A small percentage of patients with rheumatic heart disease develop chronic hand deformities (1,2). Fingers may show ulnar deviation, swan-neck deformities, and subluxations that are generally correctable. Soft tissue swelling is minimal and there is little or no clinical or laboratory evidence of active inflammation. X-rays do not show joint destruction but there may be hook-like bone lesions on the radial and palmar aspects of the metacarpal heads. Feet may also be involved. Patients often recall unusually severe recurrent earlier attacks of rheumatic fever.

Rheumatoid factor is negative in typical cases.

Most authors have felt that the pathologic alteration is in periarticular tissues rather than synovium.

Light Microscopy

Synovial membrane has been described as normal but associated with fibrous thickening of capsular tissue (1,3,4).

Synovial Fluid

Joint effusions are generally not seen and reports of synovial fluid analyses were not found.

Electron microscopy

We have studied a surgical biopsy of MCP capsule and synovium from one typical patient whose tissues appeared normal by light microscopy.

A fibrous capsule with normal appearing fibrocytes was seen. A single dilated lymphatic of still unknown significance was found. Venules had thick endothelial cells.

Synovial lining cells included mostly type B and C cells with some mild dilatation of rough endoplasmic reticulum and lipid droplets. Most striking were the large number of thin extracellular fibrils surrounding the lining cells. Scattered among these thin fibrils and deep to the lining cells were normal appearing mature collagen fibers. There were occasional dark appearing possibly degenerated lining cells. Small patches of fibrin-like or dark finely granular material were also seen on the surface and between the fibrils.

Vessels had large endothelial cells, some of which had unusually pale cytoplasm.
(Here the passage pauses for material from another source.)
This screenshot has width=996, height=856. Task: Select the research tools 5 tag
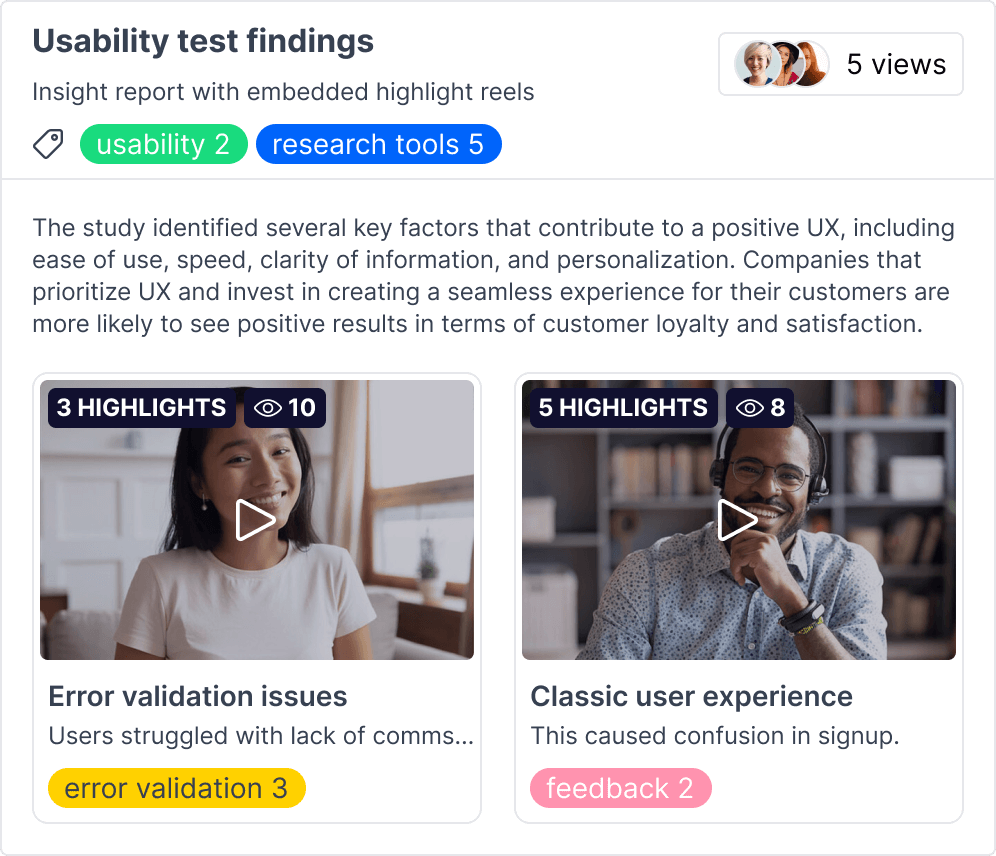tap(379, 144)
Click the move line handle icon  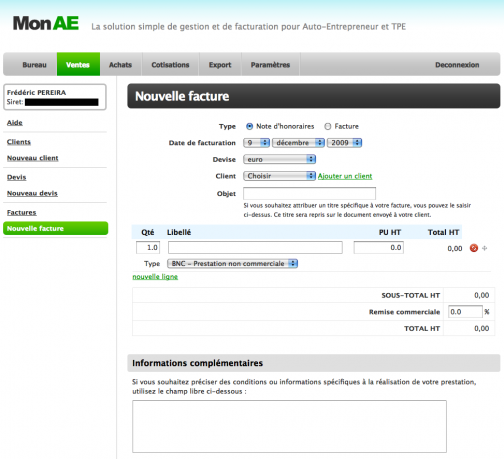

Vascular basement membrane was multilaminated.


Pathologic changes at the time of diagnosis of the arthropathy have not shown inflammation although earlier inflammation at these sites is possible. The still limited electron microscopy suggests deposition of collagen with large amounts of thin filaments that appear to be immature collagen. The finely granular dense material among the fibrils might include antigen, antibody or other materials contributing to the fibrous process. The nonspecific findings in the vessels are seen also in many other synovia and might for example suggest some decreases perfusion as a contributing factor or could be purely secondary.

Secondary osteoarthritis has been seen and attributed to the excessive joint motion seen in some cases (3).

Very similar initially correctible hand deformities occur in some patients with systemic lupus erythematosus.


1. Bywaters EGL. Relation between heart and joint disease including "rheumatoid heart disease" and chronic post-rheumatic arthritis (type Jaccoud). Brit Heart J. 12:101-131, 1950.

2. Zvaifler NJ. Chronic post rheumatic fever (Jaccoud's) arthritis. NEJM 267:10-14, 1962.

3. Girgis FL et al. Jaccoud's arthropathy. A case report and necropsy study. Ann Rheum Dis 37:561-565, 1978.

4. Bywaters EGL. Anatomical changes in Jaccoud's syndrome. Arth Rheum 14:153, 1971 (Abst).